Jim Smith, founding partner, Smith, Costello and Crawford: Rep. Smith was state representative from Lynn for eight years. He was one of the original sponsors of decriminalization, in the 1970s. His recent involvement on the marijuana issue centers on assisting would-be medical marijuana providers to negotiate the political and regulatory landscape of Massachusetts government.

Daniel Smith, general counsel, Sen. Patricia Jehlen: General counsels are the people in the offices of lawmakers and policy officials expected to know every last detail and ramification of the laws governing their bosses’ area of authority. As Sen. Jehlen’s general counsel, Mr. Smith was by her side when the Marijuana Policy Committee wrote the law at the centerpiece of today’s forum.

Panel Two
Dr. Karen Munkacy, CEO of Garden Remedies in Newton, a medical dispensary: Ms. Munkacy comes to her current position via her battle with breast cancer, which taught her the value of marijuana in caregiving. As both an entrepreneur and a doctor with medical-school teaching experience, she’s uniquely situated to discuss the present and future of medical marijuana.

Laura Davis, director of compliance, Good Chemistry: Ms. Davis has done much of her work overseeing compliance with health, safety and environmental regulation for companies building spacecraft and space telescopes. For instance, she oversaw the handing of beryllium in the construction of the James Webb space scope, the most powerful ever built. She’s transferred her expertise to compliance in the marijuana industry, which must observe regulations from fire safety to solvent handing to appropriate disposal of degraded product.
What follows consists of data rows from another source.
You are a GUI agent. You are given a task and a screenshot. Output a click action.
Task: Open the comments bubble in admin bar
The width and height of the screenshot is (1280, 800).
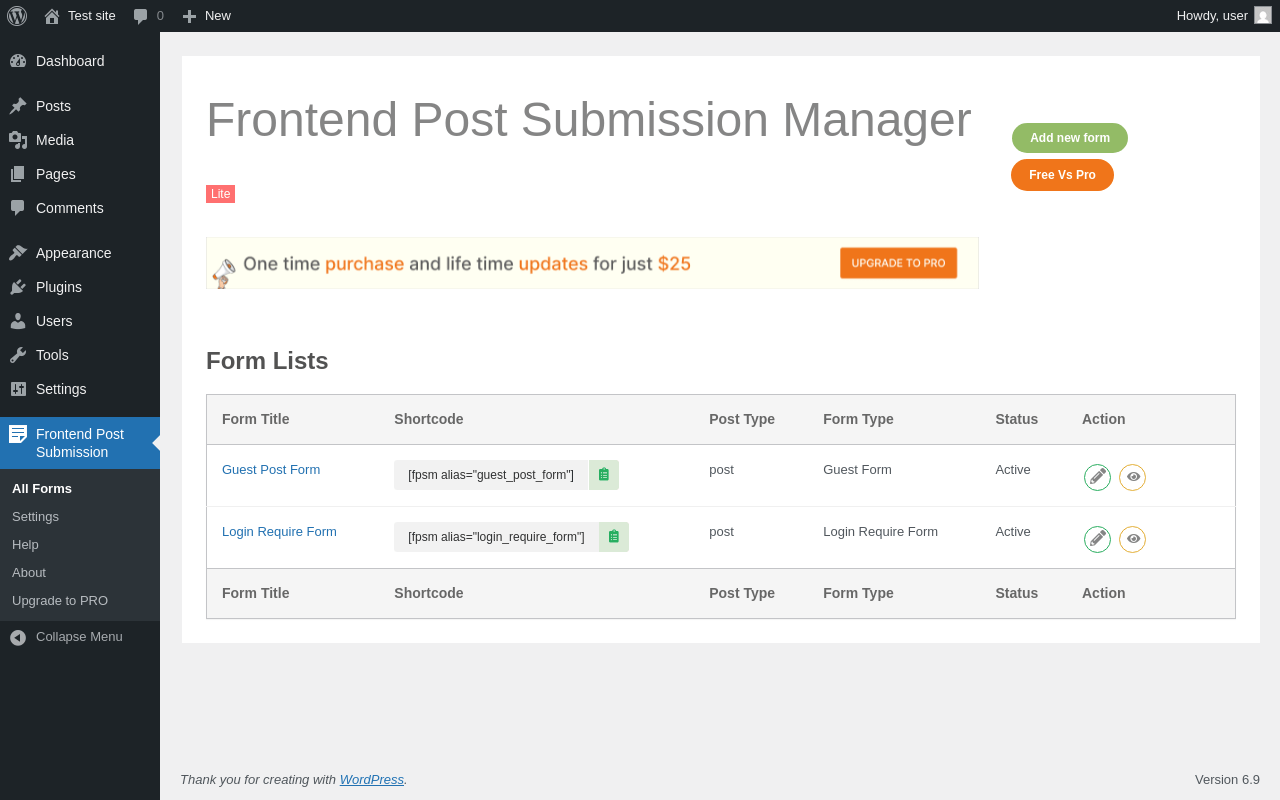tap(148, 16)
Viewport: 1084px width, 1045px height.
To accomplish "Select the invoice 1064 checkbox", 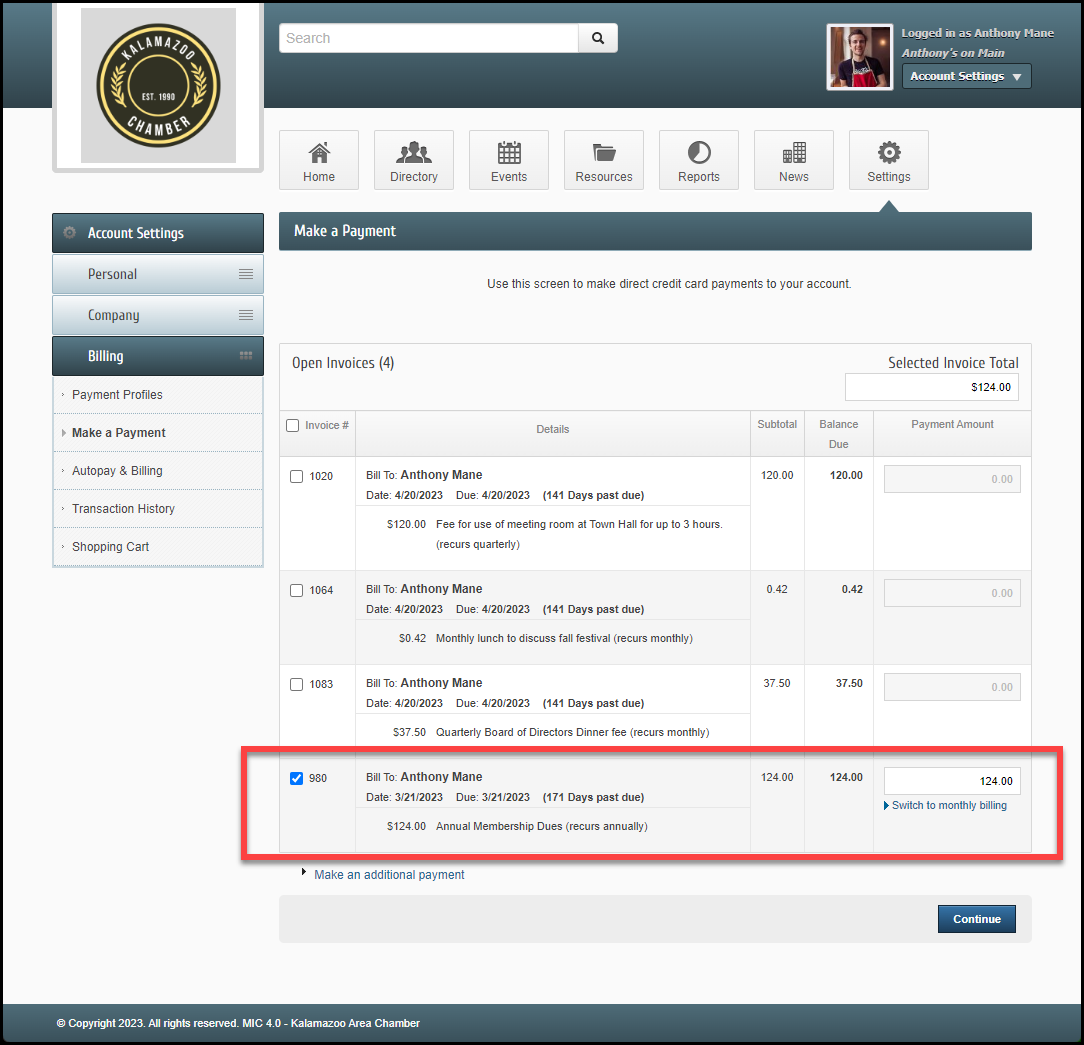I will click(x=296, y=590).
Tim Keogh, President and CEO, Americann Massachusetts: Mr. Keough was selling and developing Florida real estate when his friend passed away from stomach cancer. Like numerous other industry leaders, his experience compelled him to join the new industry, and he became a lobbyist for, and cultivator of, medical marijuana in Rhode Island. He then cofounded Americann, which is spearheading the construction of the largest medical cultivation facility in the country, in Freetown.

Jim Borghesani (moderator), Marijuana Policy Project: Mr. Borghesani became the most recognizable public face of legal-weed advocacy during the Yes on 4 campaign, and has evolved his role into making the case for acceptance of the industry at the local level and its maximum encouragement as policy and regulations are developed.

The Regulators
Legislative wrangling over how to oversee the expanded marijuana industry seemed neverending, but finally did wrap up in mid-July with approval of a law creating the five-member Cannabis Control Commission, appointed by the governor, treasurer and attorney general. Members of the CCC, which began meeting in September:

The Local Level
As of mid November, 35 communities had adopted permanent bans on retail shops and 89 had adopted temporary moratoriums on retail sales. The resistance to sales outlets is developing as a major obstacle to the development of a vigorous industry that can successfully subsume the black market. The number of communities that have blocked sales, temporarily or permanently, exceeds the number of places that voted “No” on Question 4 – 87.